Proxmox - Smartest ZFS Pool Replication Process Across Cluster?

pr0927@lemmy.world · edit-2 2 years ago

Proxmox - Smartest ZFS Pool Replication Process Across Cluster?

lazynooblet@lazysoci.al · 2 years ago

Isn’t your use case exactly what Ceph is for?

pr0927@lemmy.world · 2 years ago

I think so, but I already have a great deal of data stored on my existing pools - and I wanted the benefits of ZFS. Additionally, it’s my understanding that Ceph isn’t ideal unless you have a number of additional node-to-node direct connections - I don’t have this - insufficient PCIe slots in each node for additional NICs.
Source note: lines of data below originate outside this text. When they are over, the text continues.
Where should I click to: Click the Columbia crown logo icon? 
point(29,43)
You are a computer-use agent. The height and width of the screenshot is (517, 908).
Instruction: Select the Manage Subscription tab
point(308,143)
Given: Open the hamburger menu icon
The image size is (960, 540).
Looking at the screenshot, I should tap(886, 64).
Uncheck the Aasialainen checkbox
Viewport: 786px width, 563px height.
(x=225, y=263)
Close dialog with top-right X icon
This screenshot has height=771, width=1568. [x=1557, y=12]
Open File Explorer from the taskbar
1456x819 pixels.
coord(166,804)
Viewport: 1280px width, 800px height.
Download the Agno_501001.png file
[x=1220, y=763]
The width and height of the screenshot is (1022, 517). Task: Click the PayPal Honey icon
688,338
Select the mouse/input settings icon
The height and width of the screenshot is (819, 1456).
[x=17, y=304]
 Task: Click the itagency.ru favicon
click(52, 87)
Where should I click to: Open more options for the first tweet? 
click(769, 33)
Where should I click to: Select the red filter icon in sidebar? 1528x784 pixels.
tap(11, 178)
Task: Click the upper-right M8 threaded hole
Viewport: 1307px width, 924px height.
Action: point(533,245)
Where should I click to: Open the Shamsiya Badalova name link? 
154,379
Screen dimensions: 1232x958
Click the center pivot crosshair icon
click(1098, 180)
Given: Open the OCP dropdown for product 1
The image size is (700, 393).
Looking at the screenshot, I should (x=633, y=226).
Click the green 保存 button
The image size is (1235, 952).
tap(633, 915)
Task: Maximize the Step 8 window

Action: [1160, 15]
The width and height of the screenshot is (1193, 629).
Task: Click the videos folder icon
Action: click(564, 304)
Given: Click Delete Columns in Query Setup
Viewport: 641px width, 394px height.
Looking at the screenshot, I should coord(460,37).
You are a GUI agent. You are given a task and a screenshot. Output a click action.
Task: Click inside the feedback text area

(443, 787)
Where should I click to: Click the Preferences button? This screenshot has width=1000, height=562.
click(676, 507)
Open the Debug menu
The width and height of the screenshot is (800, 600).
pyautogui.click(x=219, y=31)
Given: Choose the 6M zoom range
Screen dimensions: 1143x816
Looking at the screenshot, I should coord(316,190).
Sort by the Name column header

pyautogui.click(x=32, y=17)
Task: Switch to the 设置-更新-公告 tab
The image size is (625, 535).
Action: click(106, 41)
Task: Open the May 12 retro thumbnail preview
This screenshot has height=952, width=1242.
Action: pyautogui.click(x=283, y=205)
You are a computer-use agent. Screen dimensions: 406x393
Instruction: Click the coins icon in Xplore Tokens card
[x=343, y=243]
But thanks for flagging - in my original post(s) elsewhere I mentioned in the title that I was seeking to avoid Ceph and GlusterFS, and forgot to mention that here. 🙃

computergeek125@lemmy.world · 2 years ago

That’s the neat part - Ceph can use a full mesh of connections with just a pair of switches and one balance-slb 2-way bond per host. So each host only needs 2 NIC ports (could be on the same NIC, I’m using eno1 and eno2 of my R730’s 4-port LOM), and then you plug each of the two ports into one switch (two total for redundancy, in case a switch goes down for maintenance or crash). You just need to make sure the switches have a path to each other at the top.

pr0927@lemmy.world · 2 years ago

Yeah sounds cool, but will likely need to be a project for a successor series of servers one day, given other limitations I have with switches, rack space (and money, haha).

computergeek125@lemmy.world · 2 years ago

Yeah that’s totally fair. I have nearly a kilowatt of real time power draw these days, Rome was not built in a day.

pr0927@lemmy.world · 2 years ago

Hahaha I will not be measuring my power draw, don’t need a reason for my wife to question my absurd tech antics. xD

lud@lemm.ee · 2 years ago

If you do want to use Ceph you could probably use NICs with multiple ports per NIC.

Additionally you could use switches instead of a fully mesh system.

Full mesh is pretty neat but gets overwhelming very quickly if you have many nodes. With switching you only need two ports per node for your Ceph network.

pr0927@lemmy.world · 2 years ago

Gotcha - I’ll keep that in mind for maybe one day down the road. For now I’m limited in PCIe bandwidth lanes on the NICs I have in (10Gb internal networking) and zero open ports on my switches. :(

lud@lemm.ee · 2 years ago

A switched network does come with the disadvantage of needing switches and since you need high bandwidth and optimally a Ceph storage network completely physically separated from everything else it can be quite an expense. It’s very neat though 😀

HybridSarcasm@lemmy.world · 2 years ago

The problem with managing replication outside of PVE is ‘what do you do when you have to move the VM/CT to another node?’ Are you going to move the conf file manually? It’s too much manual work.

Let PVE manage all of the replication. Use Sanoid for stuff that isn’t managed by Proxmox.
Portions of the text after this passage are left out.